Against the Wind
- Naïde Pavelly Obiang

- Jun 12, 2018
- 3 min read
Updated: 6 days ago
No one welcomes hard times.
No one invites them. Yet they arrive.
A minor headache. A disagreement at work. Those are manageable. But some seasons arrive with a different weight — the kind that threatens your livelihood — your health, your relationships, your faith, even your sense of self.

A sudden job loss.
A failed business.
An illness.
The death of a loved one.
These are what I call Goliath seasons — the battles that loom large and refuse to be ignored.
In African streets, we say, “Life will deal with you.” And it does — regardless of income, education, maturity, or spirituality. Scripture reminds us that the rain falls on both the just and the unjust (Matthew 5:45).
Perhaps, we ought to put each trial into perspective.
Still, how do you tell a grieving mother to “put things in perspective”?
Some pain does not shrink under advice.
In fact, life can be merciless.

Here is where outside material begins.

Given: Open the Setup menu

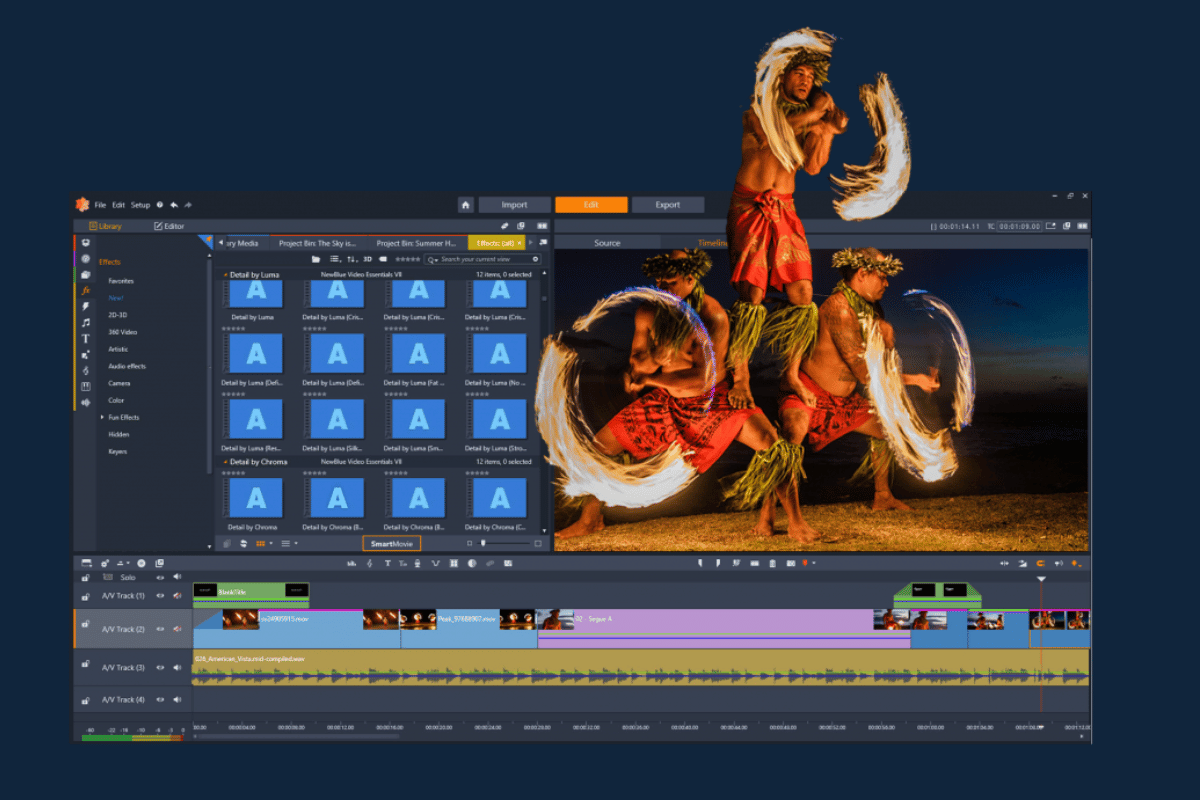Looking at the screenshot, I should click(x=140, y=205).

It feels heavier when we lack direction — and sometimes even heavier when we dare to pursue a vision. As Henry Ford once observed, a plane takes off against the wind, not with it.
Resistance is not always a sign to stop.
Sometimes, it is proof that you are moving.
Nothing of lasting value is handed out casually. Perseverance often becomes the price of becoming.
Sacrifice follows vision. And the larger the vision, the deeper the sacrifice may be. What you hold dear today can vanish tomorrow. Control is an illusion we rarely get to keep.
Yet life is not only cruel.
Loss can redirect purpose.
Because even in its harshest seasons — seasons when there's nothing left but prayer — when logic failed, resources dried up, and explanations are insufficient — life always whispers possibilities.
How?
Storms force stillness. Stillness reveals ideas.
In those times of survival, faith is no longer a slogan.
And when we remain attentive, doors appear in places we once overlooked.
There is a quiet assurance in believing that no trial arrives without a measure of grace to withstand it (1 Corinthians 10:13). Not the kind of grace that removes the storm — but the kind that steadies you within it — that strengthens you to rise again.
Difficult seasons are not only about survival. They are about discipline. They are about formation.
Humility deepens. Patience stretches. Love refines.
You emerge altered.
Perhaps that is the hidden gift: not the absence of struggle, but the person you become after it.
Miracles are welcome — especially when we find ourselves at the bottom of a pit. But transformation often comes less from escape and more from engagement. From standing up. From reclaiming agency.
Blame may explain circumstances, but it rarely produces change.
Others may contribute to your setbacks — parents, partners, employers, systems — but the direction of your story still passes through your hands.
At the end of the day, hardships are not proof of death. They are proving that you are still alive and in the process of becoming.
Failure is not falling down. It is remaining there.
A resilient mindset is not denial of pain. It is refusal to surrender identity to it.
Pray, yes.
Hope, certainly.
But act.
And when the storm passes — as storms eventually do — you may discover that what once threatened to destroy you, has instead forged you.